Thread overview
Implicit .dup inserting into AA keyed on char[], or not?
Mar 04, 2011
Nick Sabalausky
Mar 04, 2011
Andrej Mitrovic
Mar 04, 2011
Jonathan M Davis
Mar 04, 2011
Nick Sabalausky
March 04, 2011
In D2, if you do this:

void foo(char[] key)
{
    bool[char[]] aa;
    aa[key] = true;
}

Does that last line allocate a duplicate of key's data?


March 04, 2011
But it errors out?

Error: associative arrays can only be assigned values with immutable keys, not char[]
March 04, 2011
On Thursday 03 March 2011 17:54:46 Nick Sabalausky wrote:
> In D2, if you do this:
> 
> void foo(char[] key)
> {
>     bool[char[]] aa;
>     aa[key] = true;
> }
> 
> Does that last line allocate a duplicate of key's data?
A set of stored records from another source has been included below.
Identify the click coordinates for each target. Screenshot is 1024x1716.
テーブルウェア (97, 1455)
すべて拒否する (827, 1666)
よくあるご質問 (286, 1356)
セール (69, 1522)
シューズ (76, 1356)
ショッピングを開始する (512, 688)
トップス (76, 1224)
More like it's illegal. The key type for associative arrays _must_ be immutable. Previously, that wasn't check for by the compiler, which meant that it was possible to change the values of keys (not good), which could quickly result in an AA in an invalid state. Not too long ago, however, it was fixed so that that's not legal.

- Jonathan M Davis
March 04, 2011
"Jonathan M Davis" <jmdavisProg@gmx.com> wrote in message news:mailman.2156.1299206161.4748.digitalmars-d-learn@puremagic.com...
> On Thursday 03 March 2011 17:54:46 Nick Sabalausky wrote:
>> In D2, if you do this:
>>
>> void foo(char[] key)
>> {
>>     bool[char[]] aa;
>>     aa[key] = true;
>> }
>>
>> Does that last line allocate a duplicate of key's data?
>
> More like it's illegal. The key type for associative arrays _must_ be
> immutable.
> Previously, that wasn't check for by the compiler, which meant that it was
> possible to change the values of keys (not good), which could quickly
> result in
> an AA in an invalid state. Not too long ago, however, it was fixed so that
> that's
> not legal.
>

Ahh, I'm still on 2.050 so that's probably why it worked for me. (There's no particular reason I haven't updated to 2.051 or 2.052, I just got busy with non-D stuff for awhile and haven't gotten around to it.)